Olivia S. Elie, Jason R. Franz, and Brian P. Selgrade

Multiple sclerosis is a neurodegenerative disease that causes balance deficits, even in early stages. Evidence suggests that people with multiple sclerosis (PwMS) rely more on vision to maintain balance, and challenging balance with optical flow perturbations may be a practical screening for balance deficits. Whether these perturbations affect standing balance in PwMS is unknown. Therefore, the purpose of this study was to examine how optical flow perturbations affect standing balance in PwMS. We hypothesized that perturbations would cause higher variability in PwMS compared with matched controls during standing and that standing balance would be more susceptible to anterior–posterior (A–P) perturbations than medial–lateral (M–L) perturbations. Thirteen PwMS and 13 controls stood under 3 conditions: unperturbed, M–L perturbation, and A–P perturbations.
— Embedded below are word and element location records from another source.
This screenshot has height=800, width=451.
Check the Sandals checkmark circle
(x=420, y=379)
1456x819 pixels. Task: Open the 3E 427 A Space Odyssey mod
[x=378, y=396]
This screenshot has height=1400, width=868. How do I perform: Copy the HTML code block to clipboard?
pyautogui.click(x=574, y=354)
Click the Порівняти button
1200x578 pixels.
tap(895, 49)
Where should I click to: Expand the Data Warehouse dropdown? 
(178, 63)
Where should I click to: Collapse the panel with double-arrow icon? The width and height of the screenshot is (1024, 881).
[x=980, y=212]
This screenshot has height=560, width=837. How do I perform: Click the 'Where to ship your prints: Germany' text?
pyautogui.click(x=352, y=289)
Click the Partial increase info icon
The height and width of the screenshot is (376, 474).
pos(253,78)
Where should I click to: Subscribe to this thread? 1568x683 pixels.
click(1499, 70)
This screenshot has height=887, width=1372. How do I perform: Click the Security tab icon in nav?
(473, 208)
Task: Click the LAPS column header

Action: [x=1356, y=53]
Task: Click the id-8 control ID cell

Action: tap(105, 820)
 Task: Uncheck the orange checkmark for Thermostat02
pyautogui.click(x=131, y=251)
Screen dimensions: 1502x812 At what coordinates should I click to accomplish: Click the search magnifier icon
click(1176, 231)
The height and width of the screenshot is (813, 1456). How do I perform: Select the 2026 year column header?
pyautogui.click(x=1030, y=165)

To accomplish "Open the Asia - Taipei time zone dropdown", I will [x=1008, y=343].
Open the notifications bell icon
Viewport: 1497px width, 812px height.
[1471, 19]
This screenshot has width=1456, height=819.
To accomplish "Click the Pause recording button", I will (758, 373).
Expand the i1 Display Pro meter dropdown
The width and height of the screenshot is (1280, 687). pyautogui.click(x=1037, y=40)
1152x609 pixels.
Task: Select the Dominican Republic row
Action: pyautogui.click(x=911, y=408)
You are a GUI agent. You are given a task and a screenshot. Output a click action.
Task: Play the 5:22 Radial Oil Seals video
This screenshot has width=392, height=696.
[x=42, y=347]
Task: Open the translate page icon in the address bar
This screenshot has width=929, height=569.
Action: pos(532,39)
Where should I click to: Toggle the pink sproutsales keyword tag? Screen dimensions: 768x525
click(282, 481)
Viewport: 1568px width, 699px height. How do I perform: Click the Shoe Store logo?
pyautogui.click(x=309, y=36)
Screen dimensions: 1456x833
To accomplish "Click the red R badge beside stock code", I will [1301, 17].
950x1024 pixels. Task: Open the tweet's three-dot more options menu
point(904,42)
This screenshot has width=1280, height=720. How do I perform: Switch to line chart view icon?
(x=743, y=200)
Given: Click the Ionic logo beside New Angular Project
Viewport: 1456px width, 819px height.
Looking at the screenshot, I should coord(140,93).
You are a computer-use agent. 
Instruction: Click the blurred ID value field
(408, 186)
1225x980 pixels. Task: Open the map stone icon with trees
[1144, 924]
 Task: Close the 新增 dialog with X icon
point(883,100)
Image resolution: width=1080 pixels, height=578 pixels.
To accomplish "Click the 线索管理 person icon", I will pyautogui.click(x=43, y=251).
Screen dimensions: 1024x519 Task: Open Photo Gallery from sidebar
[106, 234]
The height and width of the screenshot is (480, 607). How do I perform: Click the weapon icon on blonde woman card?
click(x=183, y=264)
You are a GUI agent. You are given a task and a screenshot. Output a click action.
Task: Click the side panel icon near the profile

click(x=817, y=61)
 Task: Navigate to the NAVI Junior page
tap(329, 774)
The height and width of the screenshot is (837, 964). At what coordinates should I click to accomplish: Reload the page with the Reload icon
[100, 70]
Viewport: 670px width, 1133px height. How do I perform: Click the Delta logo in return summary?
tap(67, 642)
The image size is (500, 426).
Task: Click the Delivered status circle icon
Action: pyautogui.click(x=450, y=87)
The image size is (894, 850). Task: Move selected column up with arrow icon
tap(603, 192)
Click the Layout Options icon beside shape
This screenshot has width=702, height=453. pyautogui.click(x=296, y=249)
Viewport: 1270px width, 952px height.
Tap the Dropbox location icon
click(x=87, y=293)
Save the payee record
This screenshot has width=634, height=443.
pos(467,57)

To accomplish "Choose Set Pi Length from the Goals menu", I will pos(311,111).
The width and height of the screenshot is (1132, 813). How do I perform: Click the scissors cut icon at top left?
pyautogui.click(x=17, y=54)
A–P perturbations caused significantly higher A–P trunk sway variability in PwMS than controls, although both groups had similar center-of-pressure variability. Both perturbations increased variability in A–P trunk sway and center of pressure. Trunk variability data supported the hypothesis that PwMS were more susceptible to optical flow perturbations than controls. However, the hypothesis that A–P perturbations would affect balance more than M–L perturbations was partially supported. These results suggest potential for optical flow perturbations to identify balance deficits in PwMS.